= EXCERPTED PASSAGE =
For one student, education brings a clean start
Moriah Lit
Moriah Lit
Photo: Jonathan Kozowyk

It was the beginning of January 2023, and Moriah Lit opened the first acceptance letter for graduate school. Within a couple of weeks, she would open seven more. It was a surreal and triumphant moment for her; only six years earlier, after a long bartending shift, Lit had found herself curled up on the floor of her shower. She had used again and knew it was finally time to get sober. 

“Something came over me that night and I said, ‘I can’t do this anymore,’” she says. “The next day, I checked into rehab, a 35-day program, and got clean.” 

She spent the next year going to daily meetings and finding a new set of friends. She got a sponsor. And during that pivotal year, she realized she had bigger aspirations — and a way to get there. “For me to expand the possibilities for my future,” she remembers thinking, “school was part of that gateway.” 

She had tried higher education before, a couple of community colleges after attending an alternative evening high school where she says not a lot of learning happened.

“I would go for a semester or two, then I’d stopped going to classes,” she says. “My GPA reflected that, and back then, I just decided that education was beyond my reach. I had other priorities at the time, which was partying and having fun.” At 23, she overdosed and went to rehab. When she was 29, her father, who had been in active recovery, overdosed and died. Lit’s drug use spiraled for several years. And then that night in the shower happened and, at the age of 32, she went back to her local community college in Philadelphia and started taking classes again, this time with a new focus. She became president of the student government and three years later, gave the commencement address. She knew she wanted to keep learning. 

“For me, an associate degree wasn’t enough,” she says. “I didn’t know exactly what I wanted to do, but that was when I started to think that I might want to do something in college counseling.”

Document and screenshot pointing entries

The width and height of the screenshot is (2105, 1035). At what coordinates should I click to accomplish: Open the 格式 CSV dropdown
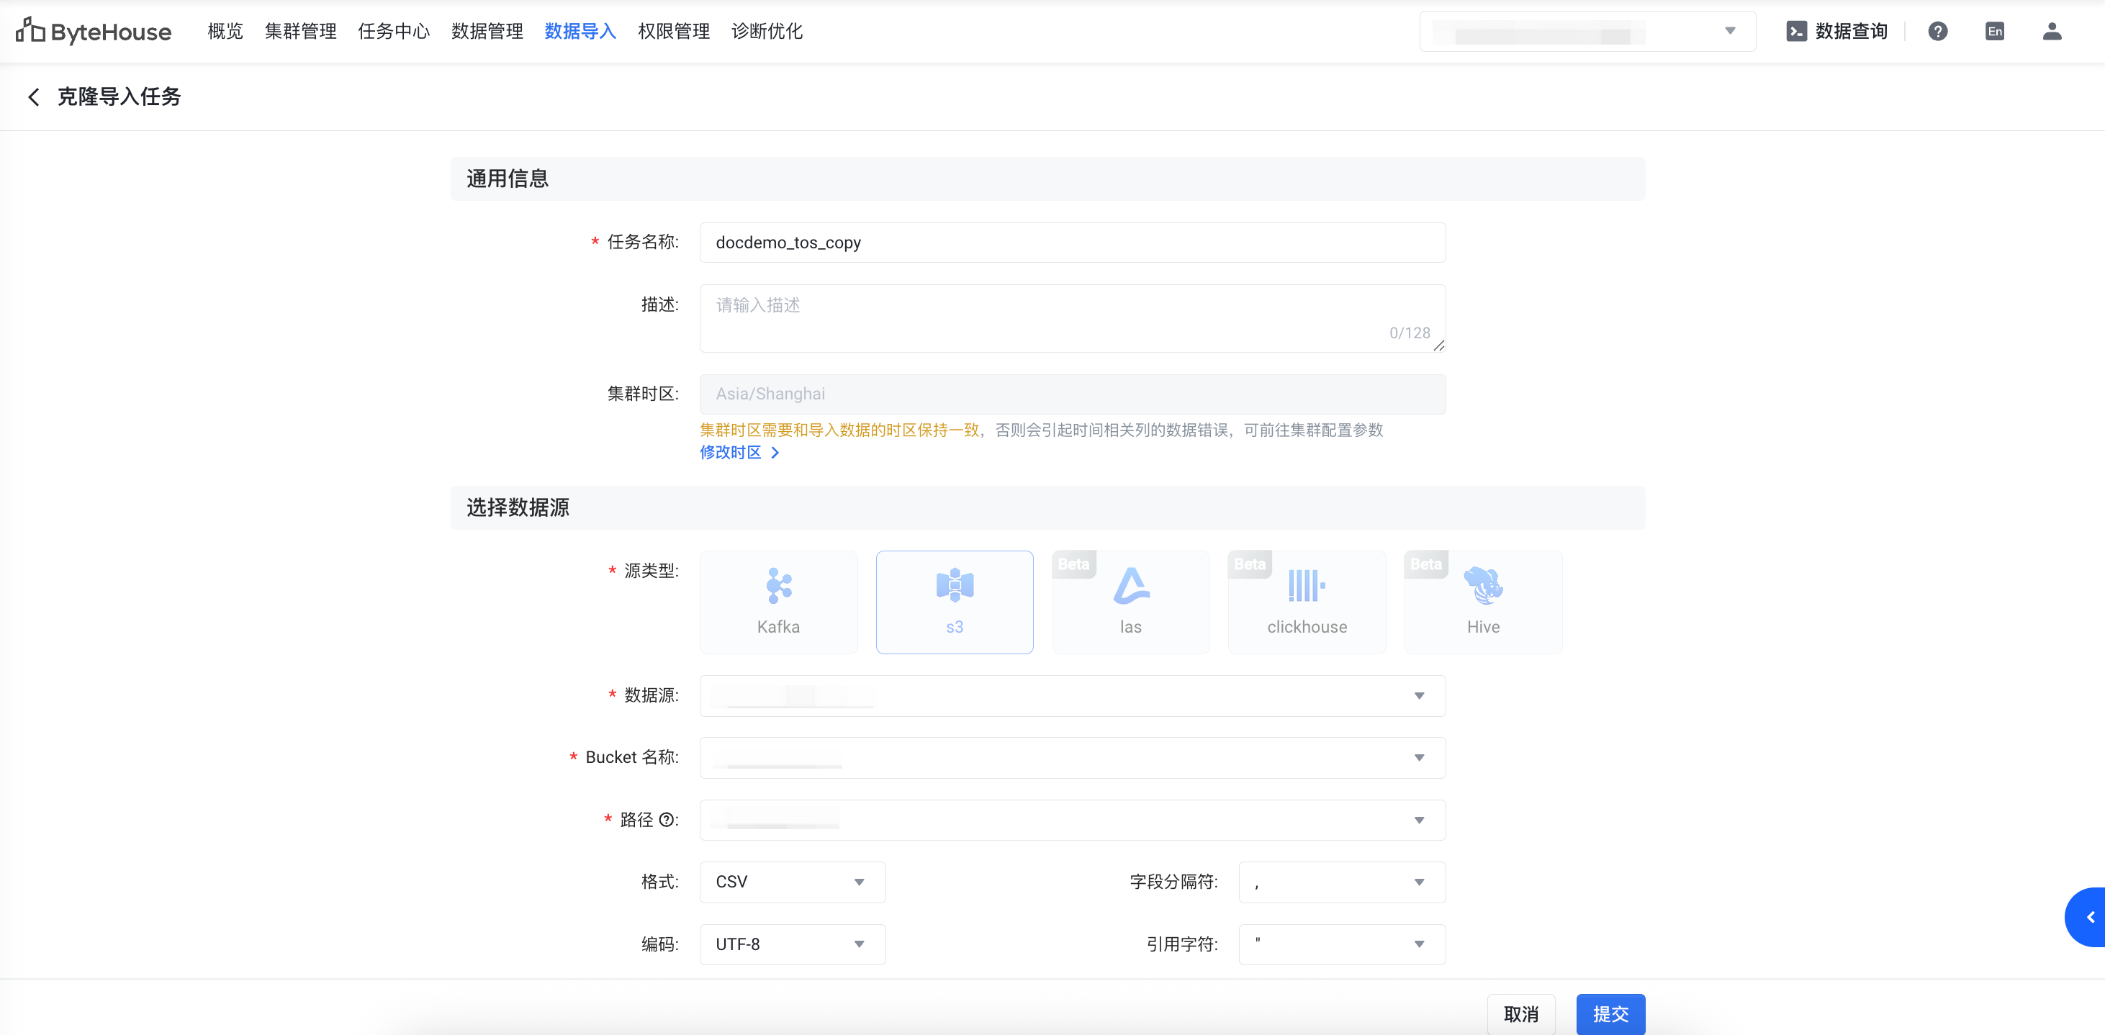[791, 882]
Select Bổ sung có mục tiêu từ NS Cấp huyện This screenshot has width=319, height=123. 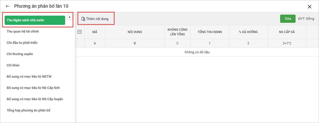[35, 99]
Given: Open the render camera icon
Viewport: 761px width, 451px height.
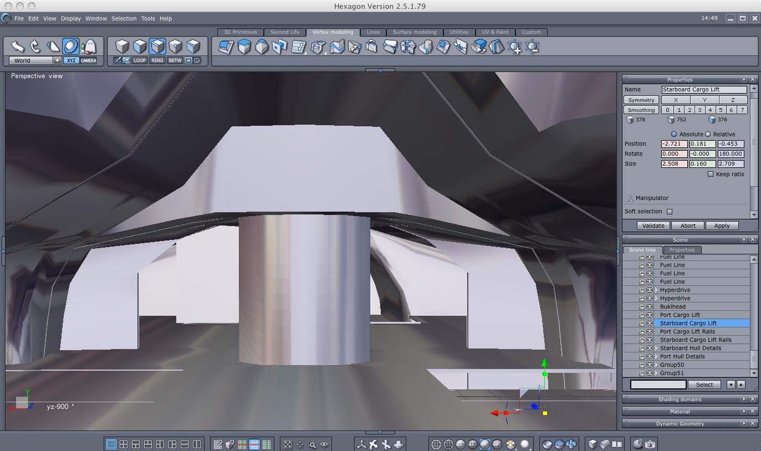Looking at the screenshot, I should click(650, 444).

= WHAT YOU WILL DO =
A: Answer these from the profile of Moriah Lit:
(i) After opening her first graduate school acceptance letter, how many more did she open within a couple of weeks?
(ii) How long was the rehab program she checked into the day after that night in the shower?
(iii) How old was she when she returned to her local community college in Philadelphia?
B: According to the profile of Moriah Lit, why did she decide to go back to school during the year after rehab?

= EXPECTED ANSWERS =
A:
(i) Seven more.
(ii) 35 days.
(iii) 32.

B: During that year, she realized she had bigger aspirations. She saw school as part of the gateway to expanding the possibilities for her future.